Conflito entre EUA, Israel e Irã pode elevar petróleo, dólar e inflação no Brasil, alerta economista
A ofensiva coordenada de Estados Unidos e Israel contra o Irã, seguida de retaliação com mísseis iranianos, amplia o risco de desdobramentos econômicos globais. Em entrevista ao Jornal Opção o economista e sociólogo César Bergo, professor de Mercado Financeiro da Universidade de Brasília (UnB), os impactos imediatos se concentram em três frentes: petróleo, indústria de defesa e comércio internacional.
“O que se preocupa hoje é o efeito dominó nas redes globais de comércio. Não é só petróleo que passa ali. Você tem várias rotas comerciais estratégicas”, afirma.
Segundo Bergo, embora o discurso oficial norte-americano enfatize a questão nuclear e militar, o petróleo é um elemento central da disputa geopolítica. “O presidente Trump já demonstrou ser contrário ao avanço das energias renováveis. Ele quer fortalecer a indústria do petróleo”, avalia.
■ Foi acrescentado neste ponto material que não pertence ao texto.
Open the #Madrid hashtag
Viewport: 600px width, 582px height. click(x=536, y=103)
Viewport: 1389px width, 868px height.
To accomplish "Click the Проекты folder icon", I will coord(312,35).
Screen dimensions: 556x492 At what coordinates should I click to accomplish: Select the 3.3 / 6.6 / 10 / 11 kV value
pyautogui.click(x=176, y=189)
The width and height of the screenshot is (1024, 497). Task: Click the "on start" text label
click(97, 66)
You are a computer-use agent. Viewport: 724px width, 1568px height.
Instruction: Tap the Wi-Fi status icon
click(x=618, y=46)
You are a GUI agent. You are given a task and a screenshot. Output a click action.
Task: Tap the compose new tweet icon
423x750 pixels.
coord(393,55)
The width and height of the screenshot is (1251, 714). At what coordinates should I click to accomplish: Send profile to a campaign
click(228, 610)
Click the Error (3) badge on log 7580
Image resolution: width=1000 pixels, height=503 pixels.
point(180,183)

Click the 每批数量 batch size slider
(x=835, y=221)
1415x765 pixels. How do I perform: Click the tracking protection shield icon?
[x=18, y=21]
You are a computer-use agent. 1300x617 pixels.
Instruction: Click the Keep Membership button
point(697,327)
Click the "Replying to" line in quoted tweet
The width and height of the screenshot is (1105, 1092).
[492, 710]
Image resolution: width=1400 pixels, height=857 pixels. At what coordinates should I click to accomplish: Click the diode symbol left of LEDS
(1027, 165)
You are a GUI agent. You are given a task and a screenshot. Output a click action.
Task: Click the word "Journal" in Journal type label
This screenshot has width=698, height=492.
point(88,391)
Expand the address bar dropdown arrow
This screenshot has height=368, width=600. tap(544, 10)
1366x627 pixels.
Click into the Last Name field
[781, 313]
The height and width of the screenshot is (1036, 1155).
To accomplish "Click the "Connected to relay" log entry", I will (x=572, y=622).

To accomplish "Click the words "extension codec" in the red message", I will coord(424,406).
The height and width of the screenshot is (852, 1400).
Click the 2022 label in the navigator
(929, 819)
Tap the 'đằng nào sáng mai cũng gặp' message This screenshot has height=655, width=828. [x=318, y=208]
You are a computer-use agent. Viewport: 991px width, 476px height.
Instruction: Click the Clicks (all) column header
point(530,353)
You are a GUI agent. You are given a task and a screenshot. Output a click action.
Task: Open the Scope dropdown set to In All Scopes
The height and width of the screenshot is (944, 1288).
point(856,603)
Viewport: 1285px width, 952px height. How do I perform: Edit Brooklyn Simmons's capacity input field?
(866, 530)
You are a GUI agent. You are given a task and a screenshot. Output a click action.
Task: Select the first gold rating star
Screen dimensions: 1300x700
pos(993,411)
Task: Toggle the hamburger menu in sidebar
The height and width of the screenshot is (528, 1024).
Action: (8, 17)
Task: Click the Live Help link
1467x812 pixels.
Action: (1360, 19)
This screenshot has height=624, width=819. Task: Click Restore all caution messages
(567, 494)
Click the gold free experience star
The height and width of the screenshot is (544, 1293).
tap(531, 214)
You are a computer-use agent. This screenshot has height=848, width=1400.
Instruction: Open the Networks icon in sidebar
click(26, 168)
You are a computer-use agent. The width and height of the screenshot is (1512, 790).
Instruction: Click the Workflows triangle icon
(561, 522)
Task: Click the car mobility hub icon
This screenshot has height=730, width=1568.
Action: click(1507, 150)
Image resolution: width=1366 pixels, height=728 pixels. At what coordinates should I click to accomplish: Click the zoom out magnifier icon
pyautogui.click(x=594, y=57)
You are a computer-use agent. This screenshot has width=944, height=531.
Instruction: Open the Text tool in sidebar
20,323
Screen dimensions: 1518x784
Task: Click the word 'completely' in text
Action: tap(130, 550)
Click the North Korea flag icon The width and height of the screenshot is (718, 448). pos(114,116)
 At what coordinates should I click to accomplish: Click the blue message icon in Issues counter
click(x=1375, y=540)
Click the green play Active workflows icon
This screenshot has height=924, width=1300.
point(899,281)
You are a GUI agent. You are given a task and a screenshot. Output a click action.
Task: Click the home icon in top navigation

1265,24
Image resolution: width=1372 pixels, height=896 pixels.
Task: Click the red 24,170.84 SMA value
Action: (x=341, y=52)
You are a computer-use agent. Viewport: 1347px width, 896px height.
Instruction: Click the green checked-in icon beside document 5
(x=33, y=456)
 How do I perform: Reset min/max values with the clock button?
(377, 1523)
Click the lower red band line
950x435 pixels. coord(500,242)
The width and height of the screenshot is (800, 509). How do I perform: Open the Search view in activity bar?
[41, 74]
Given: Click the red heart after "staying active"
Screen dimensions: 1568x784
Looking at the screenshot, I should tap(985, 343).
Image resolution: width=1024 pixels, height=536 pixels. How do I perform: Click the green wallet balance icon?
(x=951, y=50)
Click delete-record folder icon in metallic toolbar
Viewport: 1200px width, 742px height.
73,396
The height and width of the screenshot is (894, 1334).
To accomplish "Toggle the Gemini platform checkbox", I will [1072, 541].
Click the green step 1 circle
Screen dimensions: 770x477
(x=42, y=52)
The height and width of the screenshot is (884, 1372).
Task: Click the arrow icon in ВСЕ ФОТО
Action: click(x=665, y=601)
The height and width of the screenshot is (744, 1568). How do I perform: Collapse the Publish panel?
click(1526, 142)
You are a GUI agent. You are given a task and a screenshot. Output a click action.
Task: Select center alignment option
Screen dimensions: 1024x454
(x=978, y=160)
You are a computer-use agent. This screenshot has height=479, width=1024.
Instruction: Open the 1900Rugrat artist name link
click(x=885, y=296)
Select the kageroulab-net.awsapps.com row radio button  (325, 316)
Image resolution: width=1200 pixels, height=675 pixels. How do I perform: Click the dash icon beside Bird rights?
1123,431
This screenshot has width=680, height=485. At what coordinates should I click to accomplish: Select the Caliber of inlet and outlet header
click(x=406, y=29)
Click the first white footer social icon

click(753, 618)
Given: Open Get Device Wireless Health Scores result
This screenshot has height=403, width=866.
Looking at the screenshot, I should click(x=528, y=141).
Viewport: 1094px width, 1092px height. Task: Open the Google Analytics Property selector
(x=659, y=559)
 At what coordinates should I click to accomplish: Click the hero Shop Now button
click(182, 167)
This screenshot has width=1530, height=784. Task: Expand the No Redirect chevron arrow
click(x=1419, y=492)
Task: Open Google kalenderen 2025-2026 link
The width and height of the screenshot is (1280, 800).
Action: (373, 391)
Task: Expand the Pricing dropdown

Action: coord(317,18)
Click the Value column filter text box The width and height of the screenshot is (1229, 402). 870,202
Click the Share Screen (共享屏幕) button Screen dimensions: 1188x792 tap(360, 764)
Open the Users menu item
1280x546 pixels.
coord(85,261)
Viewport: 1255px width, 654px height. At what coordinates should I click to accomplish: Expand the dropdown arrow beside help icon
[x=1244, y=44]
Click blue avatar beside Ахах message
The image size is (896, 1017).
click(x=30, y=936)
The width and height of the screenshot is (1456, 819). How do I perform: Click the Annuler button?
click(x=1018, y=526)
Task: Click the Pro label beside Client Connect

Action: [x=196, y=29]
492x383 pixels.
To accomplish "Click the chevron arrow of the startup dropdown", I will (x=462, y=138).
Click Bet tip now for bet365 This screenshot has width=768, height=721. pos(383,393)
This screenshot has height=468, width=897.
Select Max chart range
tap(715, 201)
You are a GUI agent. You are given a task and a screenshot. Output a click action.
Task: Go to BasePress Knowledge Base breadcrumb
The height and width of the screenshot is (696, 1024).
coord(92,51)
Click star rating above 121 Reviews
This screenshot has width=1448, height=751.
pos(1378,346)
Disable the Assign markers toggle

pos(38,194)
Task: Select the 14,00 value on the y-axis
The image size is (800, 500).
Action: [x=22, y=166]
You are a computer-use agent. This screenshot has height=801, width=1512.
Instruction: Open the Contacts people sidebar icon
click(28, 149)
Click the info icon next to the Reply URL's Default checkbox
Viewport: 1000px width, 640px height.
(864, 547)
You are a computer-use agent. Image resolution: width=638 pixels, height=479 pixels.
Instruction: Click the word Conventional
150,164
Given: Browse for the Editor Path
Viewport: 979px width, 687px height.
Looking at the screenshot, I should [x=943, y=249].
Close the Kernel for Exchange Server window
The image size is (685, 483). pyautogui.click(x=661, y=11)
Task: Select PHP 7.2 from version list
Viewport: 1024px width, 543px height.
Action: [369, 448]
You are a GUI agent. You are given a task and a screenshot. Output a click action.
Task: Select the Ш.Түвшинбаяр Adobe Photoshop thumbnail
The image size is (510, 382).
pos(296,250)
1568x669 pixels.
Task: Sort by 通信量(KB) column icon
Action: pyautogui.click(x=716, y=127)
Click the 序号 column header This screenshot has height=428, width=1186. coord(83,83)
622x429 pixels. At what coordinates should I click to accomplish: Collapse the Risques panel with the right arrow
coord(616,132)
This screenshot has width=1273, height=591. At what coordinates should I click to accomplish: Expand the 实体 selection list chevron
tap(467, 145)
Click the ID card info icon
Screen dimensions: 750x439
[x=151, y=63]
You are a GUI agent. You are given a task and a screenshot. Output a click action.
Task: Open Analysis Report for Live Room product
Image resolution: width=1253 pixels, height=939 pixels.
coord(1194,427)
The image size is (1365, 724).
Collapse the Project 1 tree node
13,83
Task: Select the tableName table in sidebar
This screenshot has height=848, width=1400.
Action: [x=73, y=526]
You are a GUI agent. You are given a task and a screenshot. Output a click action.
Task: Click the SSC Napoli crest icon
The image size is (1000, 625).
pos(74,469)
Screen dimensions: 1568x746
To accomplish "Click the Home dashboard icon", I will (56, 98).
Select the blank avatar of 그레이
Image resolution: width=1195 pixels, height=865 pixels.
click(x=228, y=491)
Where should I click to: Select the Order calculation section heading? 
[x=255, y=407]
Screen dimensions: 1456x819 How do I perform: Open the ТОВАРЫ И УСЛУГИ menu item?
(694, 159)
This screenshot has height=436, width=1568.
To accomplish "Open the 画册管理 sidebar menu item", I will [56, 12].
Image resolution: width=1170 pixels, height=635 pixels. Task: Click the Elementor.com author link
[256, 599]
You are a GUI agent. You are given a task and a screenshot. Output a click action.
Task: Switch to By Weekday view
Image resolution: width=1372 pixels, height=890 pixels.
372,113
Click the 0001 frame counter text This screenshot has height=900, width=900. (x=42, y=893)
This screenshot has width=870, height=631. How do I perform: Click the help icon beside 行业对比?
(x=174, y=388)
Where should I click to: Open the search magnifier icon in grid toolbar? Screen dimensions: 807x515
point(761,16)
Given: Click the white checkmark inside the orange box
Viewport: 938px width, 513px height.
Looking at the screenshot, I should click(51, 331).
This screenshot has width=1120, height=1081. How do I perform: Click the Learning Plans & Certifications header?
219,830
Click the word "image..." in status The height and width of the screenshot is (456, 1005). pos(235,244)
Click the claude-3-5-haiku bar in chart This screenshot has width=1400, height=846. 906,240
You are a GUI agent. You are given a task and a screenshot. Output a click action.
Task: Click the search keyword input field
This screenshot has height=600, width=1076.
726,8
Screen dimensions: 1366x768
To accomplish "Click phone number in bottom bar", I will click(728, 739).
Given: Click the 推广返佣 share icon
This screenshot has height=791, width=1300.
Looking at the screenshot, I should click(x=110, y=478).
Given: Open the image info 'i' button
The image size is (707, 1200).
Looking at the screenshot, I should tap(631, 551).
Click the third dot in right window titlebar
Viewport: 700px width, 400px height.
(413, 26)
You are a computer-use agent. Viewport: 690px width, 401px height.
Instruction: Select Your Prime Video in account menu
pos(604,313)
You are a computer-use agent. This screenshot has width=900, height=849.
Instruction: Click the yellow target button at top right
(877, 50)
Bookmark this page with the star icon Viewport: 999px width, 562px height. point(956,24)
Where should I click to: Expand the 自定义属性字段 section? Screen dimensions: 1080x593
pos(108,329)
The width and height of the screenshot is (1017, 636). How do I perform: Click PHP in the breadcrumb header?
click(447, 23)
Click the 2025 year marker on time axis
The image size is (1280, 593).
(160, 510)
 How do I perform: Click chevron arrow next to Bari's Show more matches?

A volatilidade do barril já se reflete nos mercados. “O petróleo abriu subindo 3%, depois chegou a oscilar entre 8% e 10% no mesmo dia. Isso é muita coisa. A partir daí você encarece toda a cadeia energética, sobretudo combustíveis”, explica.
O impacto se espalha por transporte, logística e seguros internacionais. O fechamento de espaços aéreos e redirecionamento de rotas marítimas elevam custos e prazos.
O segundo canal de impacto, segundo o professor, é o aumento dos investimentos na indústria de defesa. “Hoje, na Europa, há mais investimento em equipamento militar do que em equipamento civil. Isso significa menos recursos para saúde, educação e infraestrutura”, afirma.
A França, por exemplo, já anunciou ampliação da defesa nuclear europeia. Rússia e China condenam a ofensiva, mas evitam confronto direto com Washington. O resultado, segundo Bergo, é um mundo mais dividido e instável.
O terceiro ponto é o comércio global. Países do Oriente Médio estão entre os mais afetados, especialmente aqueles que dependem de importações e exportações que passam por rotas estratégicas da região. “No primeiro momento, os países do Oriente Médio são os mais prejudicados. Mas o impacto se espalha”, diz.
Bergo alerta que conflitos prolongados elevam riscos de erro militar e “fogo amigo”, ampliando a instabilidade. “Guerra você sabe quando começa, não sabe quando termina.”
Reflexos no Brasil
Para o Brasil, os efeitos são ambíguos. Por um lado, a alta do petróleo pode beneficiar exportações. “O Brasil hoje é superavitário na exportação de petróleo. Isso é positivo para a Petrobras”, afirma.
Por outro lado, há riscos relevantes como:
- Alta do dólar e pressão sobre combustíveis;
- Possível aumento da inflação;
- Encarecimento da energia elétrica, com maior uso de termelétricas movidas a diesel;
- Impacto no agronegócio, especialmente na importação de fertilizantes;
- Risco às exportações de proteína animal para países do Oriente Médio.
“O Brasil vai ter impacto na inflação. Vai ter impacto no agronegócio, porque importamos fertilizantes do Irã. E vai ter impacto também na logística e nas exportações”, destaca.
Risco de expansão do conflito
Bergo avalia que a expectativa de um conflito curto é incerta. “O Irã é uma das maiores forças militares do mundo. Não é um país frágil. Se o conflito se prolongar, há risco de contaminação para outras regiões.”
Ele também aponta desgaste político interno nos Estados Unidos. “Pesquisas indicam que quatro em cada cinco americanos são contra essa guerra. Isso pode gerar pressão interna”.
Para o professor, o cenário mais preocupante é o da escalada regional. “Se demorar muito, há um risco muito grande de o conflito não ficar restrito à região. E isso não será bom para ninguém.”
A ofensiva marca a segunda ação militar americana contra o Irã em menos de um ano e ocorre em meio a negociações frustradas sobre o programa nuclear iraniano. Com retaliações já em curso, o impacto econômico tende a ser sentido nos próximos dias nos mercados globais, e também no bolso do consumidor brasileiro.